Property Tax Rates for Filers and Non-Filers

The recently announced Finance Act 2024 introduces changes to property transaction taxes. This article clarifies the new tax rates for both buying and selling immovable property (land, buildings, etc.), with a clear comparison for filers (those who submit tax returns) and non-filers.

Understanding Filers and Non-Filers:

  • Filers: Individuals who have registered with the Federal Board of Revenue (FBR) and submit their tax returns.
  • Non-Filers: Individuals who haven’t registered with the FBR or submitted tax returns.
  • Late Filers:Individuals who have not filed tax return for past three years within due date.

The concept of Active (Late Filer) is applicable from 1st November, 2024. For Update on late filer status visit. Active (Late Filer)

Tax on Buying Property (Section 236K):

This tax is deducted at source from the buyer and deposited with the government.
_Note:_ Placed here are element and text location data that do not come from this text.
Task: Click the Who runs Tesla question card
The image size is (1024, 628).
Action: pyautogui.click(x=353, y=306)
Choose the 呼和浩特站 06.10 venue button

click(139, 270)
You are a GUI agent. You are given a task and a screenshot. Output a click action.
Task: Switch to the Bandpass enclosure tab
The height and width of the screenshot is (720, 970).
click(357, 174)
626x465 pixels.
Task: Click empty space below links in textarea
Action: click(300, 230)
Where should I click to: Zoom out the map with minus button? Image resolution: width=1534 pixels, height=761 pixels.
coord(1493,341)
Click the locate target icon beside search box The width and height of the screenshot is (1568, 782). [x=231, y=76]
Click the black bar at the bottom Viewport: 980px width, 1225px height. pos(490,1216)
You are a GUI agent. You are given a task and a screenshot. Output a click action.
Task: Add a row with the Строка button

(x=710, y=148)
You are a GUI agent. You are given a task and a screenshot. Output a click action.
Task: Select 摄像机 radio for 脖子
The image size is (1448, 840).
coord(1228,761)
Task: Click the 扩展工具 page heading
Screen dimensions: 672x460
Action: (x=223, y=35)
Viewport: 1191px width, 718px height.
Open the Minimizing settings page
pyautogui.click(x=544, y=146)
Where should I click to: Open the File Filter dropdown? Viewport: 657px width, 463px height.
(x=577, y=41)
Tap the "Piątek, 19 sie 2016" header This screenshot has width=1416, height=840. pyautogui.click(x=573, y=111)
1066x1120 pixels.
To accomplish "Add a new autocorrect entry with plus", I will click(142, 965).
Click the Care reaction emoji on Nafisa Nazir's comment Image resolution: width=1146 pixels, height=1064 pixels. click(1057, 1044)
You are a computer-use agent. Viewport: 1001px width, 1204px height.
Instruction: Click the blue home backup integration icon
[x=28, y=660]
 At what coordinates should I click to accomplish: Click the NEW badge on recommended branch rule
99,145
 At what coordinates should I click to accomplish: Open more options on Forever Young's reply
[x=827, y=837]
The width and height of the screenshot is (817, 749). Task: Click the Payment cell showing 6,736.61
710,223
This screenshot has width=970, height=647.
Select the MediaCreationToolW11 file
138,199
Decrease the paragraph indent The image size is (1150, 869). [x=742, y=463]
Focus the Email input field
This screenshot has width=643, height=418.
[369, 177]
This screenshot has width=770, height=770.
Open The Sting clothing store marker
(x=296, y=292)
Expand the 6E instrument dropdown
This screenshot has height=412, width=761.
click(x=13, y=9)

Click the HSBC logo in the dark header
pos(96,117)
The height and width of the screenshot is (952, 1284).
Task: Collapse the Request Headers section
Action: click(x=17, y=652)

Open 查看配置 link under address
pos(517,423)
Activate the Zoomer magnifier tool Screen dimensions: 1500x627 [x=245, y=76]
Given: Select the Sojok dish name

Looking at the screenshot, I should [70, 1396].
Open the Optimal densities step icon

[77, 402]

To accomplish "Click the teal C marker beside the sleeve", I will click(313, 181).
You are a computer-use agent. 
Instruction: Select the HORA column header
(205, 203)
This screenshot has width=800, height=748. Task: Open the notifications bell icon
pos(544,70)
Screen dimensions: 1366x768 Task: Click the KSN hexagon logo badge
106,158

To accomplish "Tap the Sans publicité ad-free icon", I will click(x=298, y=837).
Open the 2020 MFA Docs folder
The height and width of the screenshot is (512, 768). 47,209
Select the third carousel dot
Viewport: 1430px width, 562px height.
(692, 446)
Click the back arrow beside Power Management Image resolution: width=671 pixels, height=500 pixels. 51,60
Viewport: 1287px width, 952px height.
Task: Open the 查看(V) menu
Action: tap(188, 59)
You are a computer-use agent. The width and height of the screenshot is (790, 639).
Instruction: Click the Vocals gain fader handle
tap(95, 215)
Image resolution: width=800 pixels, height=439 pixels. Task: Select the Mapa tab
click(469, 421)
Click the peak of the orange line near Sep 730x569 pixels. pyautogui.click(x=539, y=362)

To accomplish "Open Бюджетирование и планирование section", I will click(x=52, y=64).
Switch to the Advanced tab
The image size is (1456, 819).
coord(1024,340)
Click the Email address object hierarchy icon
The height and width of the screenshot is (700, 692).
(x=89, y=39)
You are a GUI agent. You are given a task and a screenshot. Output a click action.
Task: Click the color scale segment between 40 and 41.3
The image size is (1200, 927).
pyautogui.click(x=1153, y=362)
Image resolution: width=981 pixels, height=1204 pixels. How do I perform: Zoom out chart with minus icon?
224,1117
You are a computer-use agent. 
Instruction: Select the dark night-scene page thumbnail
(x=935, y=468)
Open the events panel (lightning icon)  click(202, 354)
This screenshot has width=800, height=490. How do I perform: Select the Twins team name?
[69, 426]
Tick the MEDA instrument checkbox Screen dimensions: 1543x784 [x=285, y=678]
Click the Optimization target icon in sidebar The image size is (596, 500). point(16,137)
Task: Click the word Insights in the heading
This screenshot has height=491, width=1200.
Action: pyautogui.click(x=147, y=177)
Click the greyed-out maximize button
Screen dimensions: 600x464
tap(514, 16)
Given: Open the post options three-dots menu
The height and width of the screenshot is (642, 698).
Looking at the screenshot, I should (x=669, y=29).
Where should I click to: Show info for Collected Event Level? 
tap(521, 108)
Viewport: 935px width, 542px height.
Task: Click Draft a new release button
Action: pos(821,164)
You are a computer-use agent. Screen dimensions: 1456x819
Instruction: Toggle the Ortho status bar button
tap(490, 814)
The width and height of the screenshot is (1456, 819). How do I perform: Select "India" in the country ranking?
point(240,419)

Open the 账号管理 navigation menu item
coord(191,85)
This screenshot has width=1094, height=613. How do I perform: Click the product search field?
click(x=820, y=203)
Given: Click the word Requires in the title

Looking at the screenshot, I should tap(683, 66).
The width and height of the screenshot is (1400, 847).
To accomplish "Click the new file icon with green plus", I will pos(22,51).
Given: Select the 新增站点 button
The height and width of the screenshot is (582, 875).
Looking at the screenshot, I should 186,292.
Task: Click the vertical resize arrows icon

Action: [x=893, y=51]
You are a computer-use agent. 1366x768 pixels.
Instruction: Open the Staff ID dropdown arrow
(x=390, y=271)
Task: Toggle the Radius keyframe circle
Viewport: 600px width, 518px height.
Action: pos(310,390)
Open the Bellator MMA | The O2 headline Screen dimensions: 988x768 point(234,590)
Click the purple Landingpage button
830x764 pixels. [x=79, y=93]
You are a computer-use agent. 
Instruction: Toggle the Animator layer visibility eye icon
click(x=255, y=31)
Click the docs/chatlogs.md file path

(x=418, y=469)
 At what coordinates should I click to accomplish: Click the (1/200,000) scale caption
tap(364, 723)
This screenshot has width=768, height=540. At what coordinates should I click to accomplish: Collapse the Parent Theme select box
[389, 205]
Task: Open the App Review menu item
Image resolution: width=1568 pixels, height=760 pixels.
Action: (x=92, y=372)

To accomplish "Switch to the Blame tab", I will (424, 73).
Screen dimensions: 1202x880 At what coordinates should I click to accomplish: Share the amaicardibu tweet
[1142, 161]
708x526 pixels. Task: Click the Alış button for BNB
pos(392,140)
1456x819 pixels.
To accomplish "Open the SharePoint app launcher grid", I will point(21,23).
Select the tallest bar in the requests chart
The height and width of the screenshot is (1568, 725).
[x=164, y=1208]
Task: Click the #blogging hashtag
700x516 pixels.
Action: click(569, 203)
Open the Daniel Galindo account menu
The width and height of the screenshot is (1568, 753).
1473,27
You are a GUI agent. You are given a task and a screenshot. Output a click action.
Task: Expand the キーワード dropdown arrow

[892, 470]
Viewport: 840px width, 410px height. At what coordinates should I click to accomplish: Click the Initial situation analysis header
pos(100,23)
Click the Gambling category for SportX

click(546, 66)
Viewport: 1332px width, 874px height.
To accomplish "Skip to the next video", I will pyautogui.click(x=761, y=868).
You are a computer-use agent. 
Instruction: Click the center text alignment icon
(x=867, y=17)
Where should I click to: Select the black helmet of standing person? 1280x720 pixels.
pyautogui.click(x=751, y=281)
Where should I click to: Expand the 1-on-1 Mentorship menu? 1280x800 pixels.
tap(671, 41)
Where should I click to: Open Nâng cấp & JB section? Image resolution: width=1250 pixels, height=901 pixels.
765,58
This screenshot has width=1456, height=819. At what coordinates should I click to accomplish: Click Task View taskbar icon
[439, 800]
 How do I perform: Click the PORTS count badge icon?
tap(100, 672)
Here’s a table summarizing the rates:

Rs. in Million Tax Rate (Filers) Late Filers Non-Filers
Up to 50 3% 6% 12%
Over 50 but not exceeding 100 3.5% 7% 16%
Over 100 4% 8% 20%

Tax on Selling Property (Section 236C):

This tax is collected at source from the seller and deposited with the government. Here’s a table highlighting the key differences:

Rs. in Million Tax Rate (Filers) Late Filers Non-Filers
Up to 50 3% 6% 10%
Over 50 but not exceeding 100 3.5% 7% 10%
Over 100 4% 8% 10%

For specific property rates and additional details, visit the official Property Rates by FBR.

Property Tax Calculator

Key Takeaways:

  • Filers maintain the same tax rates for buying property compared to the previous year.
  • Non-filers face a significant tax hike for both buying and selling property.
  • There’s a substantial penalty for filers who haven’t filed their returns by the due date when selling property (increased tax rates of 6%, 7%, and 8% based on consideration value).
  • If property is bought and sold within same year this tax is not adjustable.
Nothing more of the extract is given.